--- START ---

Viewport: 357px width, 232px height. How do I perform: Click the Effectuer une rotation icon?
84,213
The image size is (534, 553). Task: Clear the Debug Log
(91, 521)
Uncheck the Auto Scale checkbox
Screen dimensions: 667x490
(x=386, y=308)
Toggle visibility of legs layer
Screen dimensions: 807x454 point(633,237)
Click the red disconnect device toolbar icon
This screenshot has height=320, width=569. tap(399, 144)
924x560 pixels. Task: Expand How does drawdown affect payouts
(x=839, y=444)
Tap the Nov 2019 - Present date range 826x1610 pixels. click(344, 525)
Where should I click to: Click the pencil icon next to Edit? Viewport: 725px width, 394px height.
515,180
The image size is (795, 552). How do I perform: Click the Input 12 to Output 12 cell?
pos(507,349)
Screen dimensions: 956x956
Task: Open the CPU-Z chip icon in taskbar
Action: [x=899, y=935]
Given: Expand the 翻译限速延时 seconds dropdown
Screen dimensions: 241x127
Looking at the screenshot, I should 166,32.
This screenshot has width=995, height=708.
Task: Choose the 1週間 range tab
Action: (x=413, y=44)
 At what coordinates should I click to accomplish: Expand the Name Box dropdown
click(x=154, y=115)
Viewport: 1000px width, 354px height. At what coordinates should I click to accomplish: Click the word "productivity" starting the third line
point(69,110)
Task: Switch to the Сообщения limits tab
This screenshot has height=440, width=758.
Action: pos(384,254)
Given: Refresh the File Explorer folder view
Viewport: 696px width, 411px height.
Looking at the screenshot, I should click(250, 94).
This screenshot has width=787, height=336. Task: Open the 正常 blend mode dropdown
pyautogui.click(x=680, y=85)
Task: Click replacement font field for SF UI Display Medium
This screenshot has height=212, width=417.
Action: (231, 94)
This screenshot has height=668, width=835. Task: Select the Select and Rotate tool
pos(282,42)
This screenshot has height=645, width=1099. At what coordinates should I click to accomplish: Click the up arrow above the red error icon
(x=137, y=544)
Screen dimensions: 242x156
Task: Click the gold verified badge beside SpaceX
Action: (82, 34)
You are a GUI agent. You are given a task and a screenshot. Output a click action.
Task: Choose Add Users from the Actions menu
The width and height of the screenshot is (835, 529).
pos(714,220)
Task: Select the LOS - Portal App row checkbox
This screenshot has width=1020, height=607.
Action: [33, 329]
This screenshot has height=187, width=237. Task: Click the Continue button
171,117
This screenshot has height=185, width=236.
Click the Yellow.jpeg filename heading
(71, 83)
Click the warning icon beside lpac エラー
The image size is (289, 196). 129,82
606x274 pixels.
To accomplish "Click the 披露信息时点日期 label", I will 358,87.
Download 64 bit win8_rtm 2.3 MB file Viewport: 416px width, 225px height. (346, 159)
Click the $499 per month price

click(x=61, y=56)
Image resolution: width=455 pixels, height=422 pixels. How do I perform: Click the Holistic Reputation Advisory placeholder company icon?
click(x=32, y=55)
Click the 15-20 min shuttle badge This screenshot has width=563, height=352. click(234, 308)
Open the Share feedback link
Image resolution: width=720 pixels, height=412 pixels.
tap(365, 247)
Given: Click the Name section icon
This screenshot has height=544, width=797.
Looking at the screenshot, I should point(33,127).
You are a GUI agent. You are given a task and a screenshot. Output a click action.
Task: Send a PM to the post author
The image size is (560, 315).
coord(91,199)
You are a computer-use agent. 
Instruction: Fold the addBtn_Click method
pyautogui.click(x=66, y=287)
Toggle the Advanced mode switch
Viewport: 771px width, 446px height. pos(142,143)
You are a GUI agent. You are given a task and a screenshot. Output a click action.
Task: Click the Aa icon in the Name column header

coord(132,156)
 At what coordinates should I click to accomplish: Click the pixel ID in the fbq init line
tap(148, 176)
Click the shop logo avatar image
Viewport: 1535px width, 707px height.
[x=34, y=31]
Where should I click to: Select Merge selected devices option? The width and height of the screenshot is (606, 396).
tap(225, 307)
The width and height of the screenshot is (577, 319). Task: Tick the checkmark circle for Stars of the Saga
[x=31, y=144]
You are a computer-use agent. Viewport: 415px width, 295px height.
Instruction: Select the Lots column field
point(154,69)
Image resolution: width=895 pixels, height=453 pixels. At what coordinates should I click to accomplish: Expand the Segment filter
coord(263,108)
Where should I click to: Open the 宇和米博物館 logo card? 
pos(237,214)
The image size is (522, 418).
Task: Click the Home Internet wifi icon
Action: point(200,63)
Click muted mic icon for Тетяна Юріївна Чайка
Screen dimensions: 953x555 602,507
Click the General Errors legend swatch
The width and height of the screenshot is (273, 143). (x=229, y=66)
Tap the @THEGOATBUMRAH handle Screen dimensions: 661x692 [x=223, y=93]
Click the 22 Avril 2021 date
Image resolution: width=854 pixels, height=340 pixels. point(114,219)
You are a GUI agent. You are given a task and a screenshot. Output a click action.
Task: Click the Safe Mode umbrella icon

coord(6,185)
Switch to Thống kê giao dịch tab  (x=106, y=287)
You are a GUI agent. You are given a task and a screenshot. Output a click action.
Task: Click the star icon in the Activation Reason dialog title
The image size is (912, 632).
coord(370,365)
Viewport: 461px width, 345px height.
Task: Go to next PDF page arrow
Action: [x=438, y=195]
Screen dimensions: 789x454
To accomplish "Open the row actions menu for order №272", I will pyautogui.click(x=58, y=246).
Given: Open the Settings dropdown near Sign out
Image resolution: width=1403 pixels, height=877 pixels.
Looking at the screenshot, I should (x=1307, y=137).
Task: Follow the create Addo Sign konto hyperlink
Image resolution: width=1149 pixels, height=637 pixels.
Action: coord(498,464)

--- END ---

> _EXERCISE DETAILS_:
Repeat every entry word for word.

> _SOLUTION BELOW_:
Viewport: 357px width, 232px height. How do I perform: Click the Effectuer une rotation icon?
84,213
The image size is (534, 553). Task: Clear the Debug Log
(91, 521)
Uncheck the Auto Scale checkbox
Screen dimensions: 667x490
(x=386, y=308)
Toggle visibility of legs layer
Screen dimensions: 807x454 point(633,237)
Click the red disconnect device toolbar icon
This screenshot has height=320, width=569. tap(399, 144)
924x560 pixels. Task: Expand How does drawdown affect payouts
(x=839, y=444)
Tap the Nov 2019 - Present date range 826x1610 pixels. click(344, 525)
Where should I click to: Click the pencil icon next to Edit? Viewport: 725px width, 394px height.
515,180
The image size is (795, 552). How do I perform: Click the Input 12 to Output 12 cell?
pos(507,349)
Screen dimensions: 956x956
Task: Open the CPU-Z chip icon in taskbar
Action: [x=899, y=935]
Given: Expand the 翻译限速延时 seconds dropdown
Screen dimensions: 241x127
Looking at the screenshot, I should 166,32.
This screenshot has width=995, height=708.
Task: Choose the 1週間 range tab
Action: (x=413, y=44)
 At what coordinates should I click to accomplish: Expand the Name Box dropdown
click(x=154, y=115)
Viewport: 1000px width, 354px height. At what coordinates should I click to accomplish: Click the word "productivity" starting the third line
point(69,110)
Task: Switch to the Сообщения limits tab
This screenshot has height=440, width=758.
Action: pos(384,254)
Given: Refresh the File Explorer folder view
Viewport: 696px width, 411px height.
Looking at the screenshot, I should click(250, 94).
This screenshot has width=787, height=336. Task: Open the 正常 blend mode dropdown
pyautogui.click(x=680, y=85)
Task: Click replacement font field for SF UI Display Medium
This screenshot has height=212, width=417.
Action: (231, 94)
This screenshot has height=668, width=835. Task: Select the Select and Rotate tool
pos(282,42)
This screenshot has height=645, width=1099. At what coordinates should I click to accomplish: Click the up arrow above the red error icon
(x=137, y=544)
Screen dimensions: 242x156
Task: Click the gold verified badge beside SpaceX
Action: (82, 34)
You are a GUI agent. You are given a task and a screenshot. Output a click action.
Task: Choose Add Users from the Actions menu
The width and height of the screenshot is (835, 529).
pos(714,220)
Task: Select the LOS - Portal App row checkbox
This screenshot has width=1020, height=607.
Action: [33, 329]
This screenshot has height=187, width=237. Task: Click the Continue button
171,117
This screenshot has height=185, width=236.
Click the Yellow.jpeg filename heading
(71, 83)
Click the warning icon beside lpac エラー
The image size is (289, 196). 129,82
606x274 pixels.
To accomplish "Click the 披露信息时点日期 label", I will 358,87.
Download 64 bit win8_rtm 2.3 MB file Viewport: 416px width, 225px height. (346, 159)
Click the $499 per month price

click(x=61, y=56)
Image resolution: width=455 pixels, height=422 pixels. How do I perform: Click the Holistic Reputation Advisory placeholder company icon?
click(x=32, y=55)
Click the 15-20 min shuttle badge This screenshot has width=563, height=352. click(234, 308)
Open the Share feedback link
Image resolution: width=720 pixels, height=412 pixels.
tap(365, 247)
Given: Click the Name section icon
This screenshot has height=544, width=797.
Looking at the screenshot, I should point(33,127).
You are a GUI agent. You are given a task and a screenshot. Output a click action.
Task: Send a PM to the post author
The image size is (560, 315).
coord(91,199)
You are a computer-use agent. 
Instruction: Fold the addBtn_Click method
pyautogui.click(x=66, y=287)
Toggle the Advanced mode switch
Viewport: 771px width, 446px height. pos(142,143)
You are a GUI agent. You are given a task and a screenshot. Output a click action.
Task: Click the Aa icon in the Name column header

coord(132,156)
 At what coordinates should I click to accomplish: Click the pixel ID in the fbq init line
tap(148, 176)
Click the shop logo avatar image
Viewport: 1535px width, 707px height.
[x=34, y=31]
Where should I click to: Select Merge selected devices option? The width and height of the screenshot is (606, 396).
tap(225, 307)
The width and height of the screenshot is (577, 319). Task: Tick the checkmark circle for Stars of the Saga
[x=31, y=144]
You are a computer-use agent. Viewport: 415px width, 295px height.
Instruction: Select the Lots column field
point(154,69)
Image resolution: width=895 pixels, height=453 pixels. At what coordinates should I click to accomplish: Expand the Segment filter
coord(263,108)
Where should I click to: Open the 宇和米博物館 logo card? 
pos(237,214)
The image size is (522, 418).
Task: Click the Home Internet wifi icon
Action: point(200,63)
Click muted mic icon for Тетяна Юріївна Чайка
Screen dimensions: 953x555 602,507
Click the General Errors legend swatch
The width and height of the screenshot is (273, 143). (x=229, y=66)
Tap the @THEGOATBUMRAH handle Screen dimensions: 661x692 [x=223, y=93]
Click the 22 Avril 2021 date
Image resolution: width=854 pixels, height=340 pixels. point(114,219)
You are a GUI agent. You are given a task and a screenshot. Output a click action.
Task: Click the Safe Mode umbrella icon

coord(6,185)
Switch to Thống kê giao dịch tab  (x=106, y=287)
You are a GUI agent. You are given a task and a screenshot. Output a click action.
Task: Click the star icon in the Activation Reason dialog title
The image size is (912, 632).
coord(370,365)
Viewport: 461px width, 345px height.
Task: Go to next PDF page arrow
Action: [x=438, y=195]
Screen dimensions: 789x454
To accomplish "Open the row actions menu for order №272", I will pyautogui.click(x=58, y=246).
Given: Open the Settings dropdown near Sign out
Image resolution: width=1403 pixels, height=877 pixels.
Looking at the screenshot, I should (x=1307, y=137).
Task: Follow the create Addo Sign konto hyperlink
Image resolution: width=1149 pixels, height=637 pixels.
Action: coord(498,464)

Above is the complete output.